The anticholinergic effects of benztropine cause muscle weakness as it competes with acetylcholine at the neuromuscular junction (NMJ). Thus, benztropine, like other anticholinergic drugs, should be avoided in patients diagnosed with myasthenia gravis as well as autonomic neuropathy. If the patient starts to feel stiffness in the neck, followed by sudden relaxation, it is regarded as a sign indicating that the need to adjust the benztropine dose.[11]

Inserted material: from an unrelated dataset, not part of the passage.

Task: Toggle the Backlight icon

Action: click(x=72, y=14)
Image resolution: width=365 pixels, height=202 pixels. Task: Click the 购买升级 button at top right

Alcoholism and Hyperthermia:

The similar structure and function between benztropine and atropine as anticholinergic agents can cause anhydrosis. The administration of benztropine in individual patients should be slow and under extreme caution. For instance, giving benztropine to chronic patients, and those with hyperthermia, alcoholism, who perform manual labor in a hot environment, and patients taking other atropine-like medications in relatively warm weather requires extreme caution. Common signs for anhydrosis induced by benztropine are a disturbance in sweating and the development of hyperthermia.[12]

Contact Lenses:

In general, anticholinergic drugs, including benztropine, usually cause dryness in the eyes. Thus, patients that typically wear contact lenses may feel discomfort. Consequently, users of the medication should apply lubricant eye drops (lubricant tears) before using contact lenses to relieve the dryness. If the eye dryness is severe, patients should avoid contact lens use during benztropine treatment.

Infants and Children:

Usually, pediatric patients are relatively more sensitive to anticholinergic agents. Therefore, benztropine is contraindicated in children under the age of three years, infants, and neonates. 

Breast-Feeding:

There are not enough studies in the literature that define the exact effects of benztropine on human breastfeeding since it is unknown whether it is excreted in human milk. Moreover, atropine (which is structurally similar to benztropine) has little to no effect on human breastfeeding as a general. However, certain studies of antimuscarinic drugs, in general, proved that they harm animal breastfeeding since they reduced the level of serum prolactin in the experimental animals. Consequently, it is safe to contraindicate benztropine during breastfeeding as a cautionary measure.[13]

Pregnancy:

The exact effect of benztropine during pregnancy and labor is still unknown. There are several cases reported in the literature on the impacts of benztropine administration during pregnancy. Consequently, according to the literature, it is neither indicated nor contraindicated to use benztropine during pregnancy as more clinical data and research control trials are needed to detect the exact influence of benztropine.